Former executive director of the track club, Julia Emmons, said part of the reason the race grew was because the race began to reach capacity within days of registration forms being published, filling so quickly that some who traditionally ran the race were left out.
“Our most loyal runners had been cut out and we hadn’t really seen it coming,” said Emmons, who was executive director of the club for 22 years, until 2007. “People were mad because this was their tradition and they planned their vacations around running the road race.”
Emmons estimated that at one point there were at least 15,000 hopeful runners left out of the race. With the support of her staff and the club’s board, in 1990 Emmons decided to increase the race to 40,000 participants.
The race’s popularity continued to grow in 1995 as the number of participants was extended to 50,000. In 2011, when it reached 60,000, an online lottery system was instituted for registration.
As the race grew, the Atlanta Track Club instituted staggered start times to better manage the crowd.
There are now 21 start waves to manage the crush of runners who begin at 7 a.m. at Lenox Mall, head down Peachtree Street and onto Tenth Street, finishing at Piedmont Park. There they enjoy cold water, snacks, music and the coveted finisher’s shirt.
And while the race has enjoyed successful growth, other similar sized races have decreased in size. For instance, the Lilac Bloomsday 12K in Spokane, Washington saw a peak of 61,298 runners in 1996, but has hovered around an average of 40,000 runners for the past four years. “It’s still a special event, but not of the size that it was,” Kenah said.
But with the sustained popularity and size of the AJC Peachtree Road Race, Kenah said there are no plans to increase it beyond the 60,000-runner cap instituted eight years ago.
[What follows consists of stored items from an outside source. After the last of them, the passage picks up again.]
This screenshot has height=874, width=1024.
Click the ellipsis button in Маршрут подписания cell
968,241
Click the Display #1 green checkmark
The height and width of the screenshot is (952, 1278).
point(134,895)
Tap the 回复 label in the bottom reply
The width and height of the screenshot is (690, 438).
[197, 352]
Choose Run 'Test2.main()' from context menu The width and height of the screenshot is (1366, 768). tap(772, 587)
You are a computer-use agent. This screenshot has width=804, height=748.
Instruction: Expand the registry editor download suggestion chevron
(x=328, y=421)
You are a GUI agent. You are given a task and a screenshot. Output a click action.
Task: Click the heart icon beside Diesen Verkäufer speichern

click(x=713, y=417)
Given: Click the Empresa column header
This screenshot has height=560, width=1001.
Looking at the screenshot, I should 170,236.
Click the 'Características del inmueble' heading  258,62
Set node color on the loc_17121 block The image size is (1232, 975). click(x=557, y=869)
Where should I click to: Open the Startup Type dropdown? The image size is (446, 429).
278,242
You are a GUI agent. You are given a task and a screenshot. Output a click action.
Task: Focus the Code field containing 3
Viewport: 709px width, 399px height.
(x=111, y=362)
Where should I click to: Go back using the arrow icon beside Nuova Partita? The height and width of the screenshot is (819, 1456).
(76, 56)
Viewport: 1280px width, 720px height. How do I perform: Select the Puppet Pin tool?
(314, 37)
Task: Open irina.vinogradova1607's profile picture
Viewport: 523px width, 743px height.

“If we expand, we would have more people running later in the morning and in the heat of the day,” Kenah said.
Dr. Jonathan Kim, the chief medical director for the Atlanta Track Club, and said the No. 1 medical issue his team handles is heat exhaustion. In 2016’s particularly steamy race, 36 runners had to be taken to the hospital.
“Expanding the race would not only increase the time and heat for runners by higher volumes it would also add stress to the medical staff,” Kim said.
Kim said the medical team typically sees emergencies within the first hour of the race and about the 10 a.m. hour, which coincides with the day getting warmer. He estimated the medical tents received about 400 runners at last year’s race.
“It’s hotter and runners are exposed to heat longer,” Kim said, “and these may be runners that are not as well trained.” Kim said runners who suffer emergencies in the early typically overexert themselves early.
“It’s race day,” he said. “You typically push yourself harder and get to peak intensity levels.”
Still, the summer heat and crowds haven’t stopped the race from being one of the most unifying events in Atlanta.
Chown said cities such as San Francisco and New York City have their iconic infrastructure, the Golden Gate Bridge or the Empire State Building. But when it comes to Atlanta, Chown said the AJC Peachtree Road Race is what makes the city.
“We have the visual identity of a huge American flag with a sea of people running through the streets of Atlanta,” she said.